Case highlights importance of carefully monitoring patients with prolonged QT interval
TUESDAY, Sept. 22, 2015 (HealthDay News) — Use of antibiotics in patients with heart failure exacerbation in the absence of compelling evidence of infection is unnecessary and potentially harmful, according to teachable moment piece published online Sept. 21 in JAMA Internal Medicine.
Arjun Gupta, M.D., from the University of Texas Southwestern Medical Center in Dallas, and colleagues describe the case of a 48-year-old patient with congestive heart failure, hypertension, and bipolar disorder who presented with shortness of breath and chest pain. She had baseline prolonged QTc. Despite a lack of compelling evidence of pneumonia, she was treated with oral moxifloxacin, but became unresponsive and pulseless soon after, with telemetry rhythm strip demonstrating polymorphic ventricular tachycardia. After resuscitation, she made a full recovery and was discharged several days later.
The researchers note that discerning heart failure from pneumonia can be challenging and is crucial for correct management of patents presenting with acute dyspnea.
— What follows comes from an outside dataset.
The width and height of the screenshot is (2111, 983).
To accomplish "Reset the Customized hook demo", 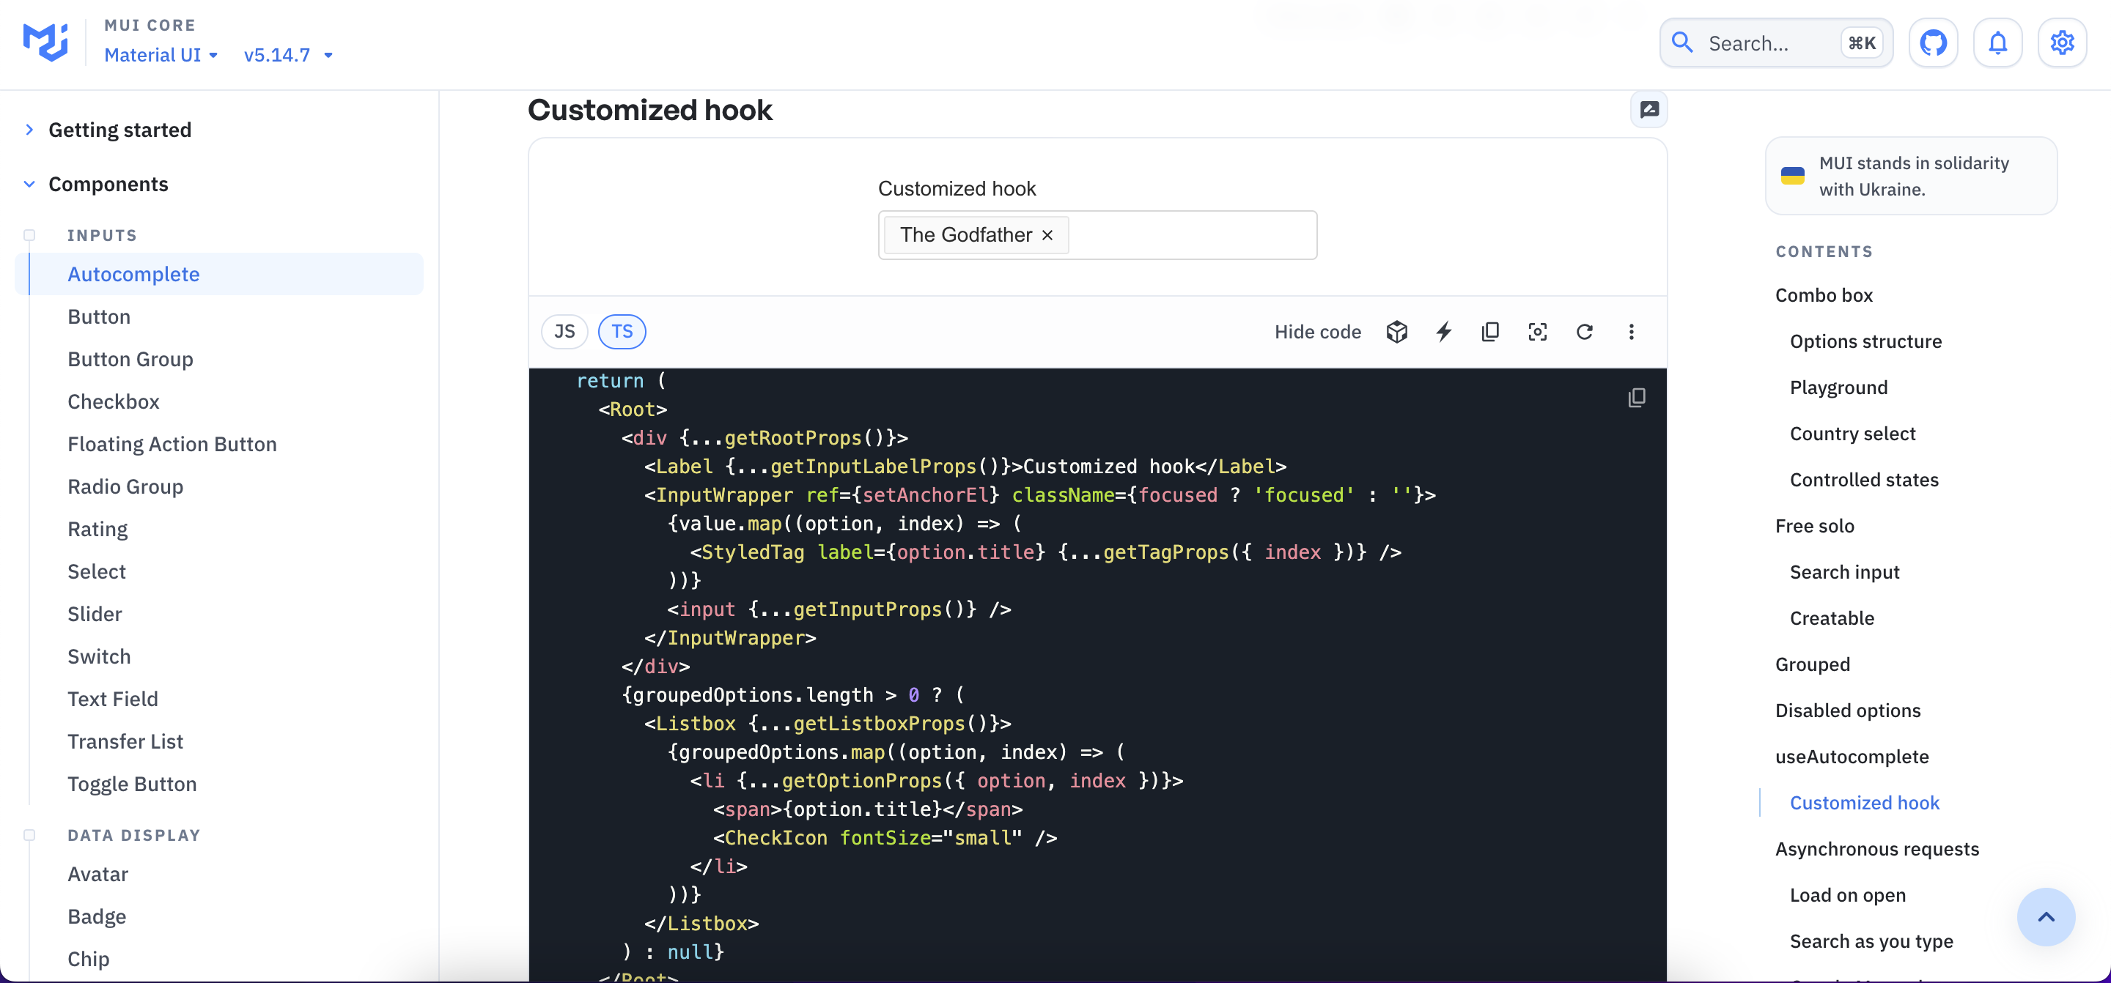I will point(1585,332).
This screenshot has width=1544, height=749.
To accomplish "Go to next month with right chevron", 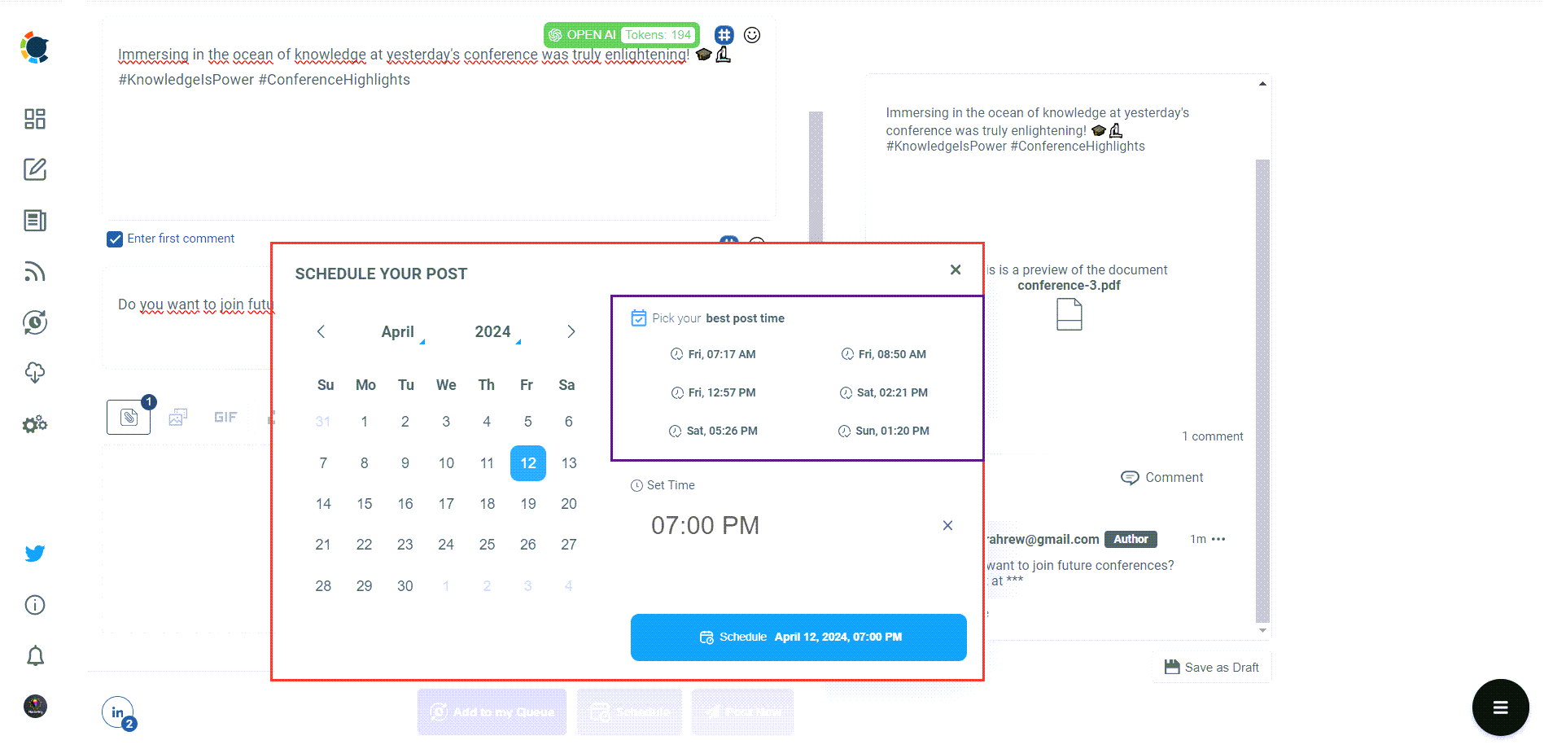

A brain natriuretic peptide level lower than 50 pg/mL is highly sensitive for excluding congestive heart failure; congestive heart failure is more likely with jugular venous distension, a history of heart failure, and interstitial edema on chest radiography. About one-third of patients with congestive heart failure exacerbation receive antibiotics, although only 7 to 10 percent have concomitant pneumonia.
“In conclusion, this case illustrates how the seemingly safer choice of adding antibiotics ‘just to be sure’ can actually be harmful,” the authors write.